2023年(1-12月)のミネラルウォーターの生産数量は、国産品が前年を大きく上回り、4年連続で過去最高となった。一般社団法人日本ミネラルウォーター協会が3月29日に発表した生産・輸入数量の調査結果によると、2023年度のミネラルウォーター類の国内生産量は483万1165キロリットル(前年比108.3%)、輸入量は16万5525キロリットル(前年比66.3%)で、合計499万6690キロリットル(前年比106.1%)となった。市場規模は20年前(2003年)の3.4倍、東日本大震災の前年の2010年から1.98倍となった。

ミネラルウォーター類 国内生産、輸入の推移
ミネラルウォーター類 国内生産、輸入の推移

背景には、生活者がミネラルウォーター類を生活の中の飲料水として受け入れていることが大きいとみられる。国産品は、家庭での需要に支えられて4年連続で生産量が増えた。一方、輸入品は、4年連続で輸入数量が減少した。コロナ以降の国内需要や飲食店の回復の遅れなどが大きく影響していると考えられる。

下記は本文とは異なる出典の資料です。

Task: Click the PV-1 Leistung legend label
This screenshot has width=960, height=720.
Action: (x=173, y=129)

金額では、国内生産が4212億円(前年比113.4%)、輸入が124億7700万円(前年比79.5%)となり、合計で4336億7700万円(前年比112.0%)となった。

日本ミネラルウォーター協会は、市場が拡大していることについて次のようにコメントしている。「3年間続いたコロナ下において、ミネラルウォーター類は料理や乳児用ミルクにも使用されるなど、日常の生活の中での必需品となってきていることを改めて強く実感した次第です」。

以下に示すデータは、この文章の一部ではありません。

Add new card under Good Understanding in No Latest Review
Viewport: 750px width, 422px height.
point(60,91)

「地下水を起源とするミネラルウォーター類がさらに成長するためには、資源を枯渇させない取り組み、すなわち水源の保護・涵養(ゆっくり養い育てること)が何よりも大切になります。私たちの商品は自然からの恵みであることを深く認識し、地下水保全・環境保全に努めていくことが一層求められると思います」。

2011年の東日本大震災以降、さらにここ数年の地震や豪雨による災害の多発もあり、ミネラルウォーター類の 「生命を守る水」 としての役割が重要視されている。近年は、行政や各家庭、職場、地域で、万が一のための保存水として備蓄も進められている。一方で、食品ロス削減の観点から、備蓄のやり方にはさまざまな工夫が求められるようになってきたという。

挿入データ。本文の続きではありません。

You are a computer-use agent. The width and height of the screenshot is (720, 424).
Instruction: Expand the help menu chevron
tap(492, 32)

なお、日本国民1人あたりの年間消費量[(国内生産量+輸入数量)÷人口]は、2023年は40.2リットル/年となった。前年より2.5リットル増加し、5年前より8.5リットル増加している。ただし、アメリカ(123.4リットル/年、2022年調査)やドイツ(105.6リットル/年、同)、イタリア(201.1リットル/年、同)などの諸外国に比べると、日本はまだ低い水準にとどまる。

同協会は、「今や生活の中に根付く生活必需品となってきており、今後とも持続的な成長が期待されます」としている。